Há motivos para causar estranheza esta ausência da lista dos nomeados ao Globo de Ouro Melhor Filme Dramático, porém não podemos ficar pela simples frase “é um grande filme”. Mas é. Grande como o argumento que vai em crescendo rumo ao apocalipse, grande como o talento de Delroy Lindo – absolutamente explosivo – e dos quatro atores que que lhe dão o apoio para que o palco de todo o filme seja seu (Clark Peters, Normal Lewis, Isiah Whitlock Jr e Norm Lewis). Paul, interpretada por Lindo, é a personagem central deste filme, todavia não está sozinho. Tem com ele demónios e contradições, mortos e arrependimentos, sangue, suor e lágrimas, num cocktail tão explosivo que o seu fim só podia ser aquele (que não conto, claro).
Spike Lee é um grande realizador. E é um realizador de causas e se calhar os dois aspetos não vivem um sem o outro. De causas assumidas, de uma linha que alguns dirão quase panfletária – os que acham que os objetos artísticos e a política não se devem misturar -, que não vira as costas às feridas da sociedade atual, mais ainda de um país como o Estados Unidos, dilacerado pelo racismo, pela xenofobia, pelo ódio ao outro, seja ele qual for. Trump é o símbolo ainda tão presente dessa mesma América, que não deixa de ser a dos abandonados pelo sistema, alvo fácil do discurso populista do Make America Great Again. Essa é a América que conquistou Paul, que ostenta com orgulho o boné de apoio a Trump, não fosse ele também um esquecido, que estende a mão a quem lhe oferece palavras fáceis, exatamente o contrário do que o seu ‘herói’ lhe ensinou durante os anos de Guerra (mas será que se apercebe disso?).
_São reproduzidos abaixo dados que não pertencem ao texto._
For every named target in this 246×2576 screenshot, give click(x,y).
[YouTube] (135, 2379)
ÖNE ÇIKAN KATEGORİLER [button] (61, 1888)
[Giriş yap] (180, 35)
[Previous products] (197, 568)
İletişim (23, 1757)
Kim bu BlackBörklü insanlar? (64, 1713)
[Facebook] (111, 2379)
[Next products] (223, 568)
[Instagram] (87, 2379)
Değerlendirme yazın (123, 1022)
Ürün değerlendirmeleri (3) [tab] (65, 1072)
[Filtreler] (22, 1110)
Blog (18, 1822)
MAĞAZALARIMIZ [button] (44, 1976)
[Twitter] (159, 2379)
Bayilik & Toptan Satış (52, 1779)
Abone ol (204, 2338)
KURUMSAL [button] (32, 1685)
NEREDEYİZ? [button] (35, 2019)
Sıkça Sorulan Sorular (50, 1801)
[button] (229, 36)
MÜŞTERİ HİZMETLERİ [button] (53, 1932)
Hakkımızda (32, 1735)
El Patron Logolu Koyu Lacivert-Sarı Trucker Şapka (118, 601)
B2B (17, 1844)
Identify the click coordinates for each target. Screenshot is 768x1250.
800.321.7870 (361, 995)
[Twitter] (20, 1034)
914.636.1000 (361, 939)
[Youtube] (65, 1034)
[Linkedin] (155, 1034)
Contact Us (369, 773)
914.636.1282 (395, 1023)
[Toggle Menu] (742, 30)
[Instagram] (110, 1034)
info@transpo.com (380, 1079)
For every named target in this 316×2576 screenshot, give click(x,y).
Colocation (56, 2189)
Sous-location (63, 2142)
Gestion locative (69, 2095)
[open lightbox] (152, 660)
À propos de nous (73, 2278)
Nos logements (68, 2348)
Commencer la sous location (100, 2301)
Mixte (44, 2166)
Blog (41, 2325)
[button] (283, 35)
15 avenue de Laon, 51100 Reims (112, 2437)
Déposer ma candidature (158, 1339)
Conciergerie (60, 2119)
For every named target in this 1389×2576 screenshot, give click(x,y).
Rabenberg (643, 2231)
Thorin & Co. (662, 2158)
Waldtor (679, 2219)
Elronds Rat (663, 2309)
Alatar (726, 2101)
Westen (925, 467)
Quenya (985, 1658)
Porque Paul tem um herói e um fantasma que vivem consigo, com quem fala todas as noites: o soldado Norman (Chadwick Boseman), o único do grupo que ficou na selva, para sempre jovem na sua defesa imaculada de uma América mais justa, inspirado pelas palavras de Martin Luther King. Foi ele quem, nos intervalos dos combates, despertou a consciência política dos seus companheiros, antes de perder a vida num tiroteio, o seu corpo nunca recuperado… até agora. É de Norman, ou do que resta dele, que os quatro amigos vão à procura nesta viagem de regresso ao cenário de todos os medos. Ou talvez não seja apenas isso, como rapidamente percebemos. Outro motivo menos nobre se junta a esse, ampliando o confronto, até tudo correr mal, numa espiral de violência e de loucura.
Spike Lee foi para o Vietname para filmar novamente a América dos que são colocados à parte, daqueles a quem o Tio Sam não chega com o seu sonho de prosperidade. Está neste filme o Black Lives Matter, as palavras de Martin Luther King e de Mohammed Ali e a saudação dos Panteras Negras. E estão lá homens, reais, atormentados, perdidos, e está lá uma excelente história – e o que é o cinema se não estiver lá uma boa história? -, contada de uma forma que funde a comédia com o filme de ação, que brinca com referências e códigos, que começa de forma levezinha e cresce, cresce até o rosto de Paul encher o ecrã na sua dor.
ESte é um filme que vale como filme. Porém, no final, Spike Lee deixa a mensagem para quem não percebeu antes: Black Lives Matter. Black Deads Matter.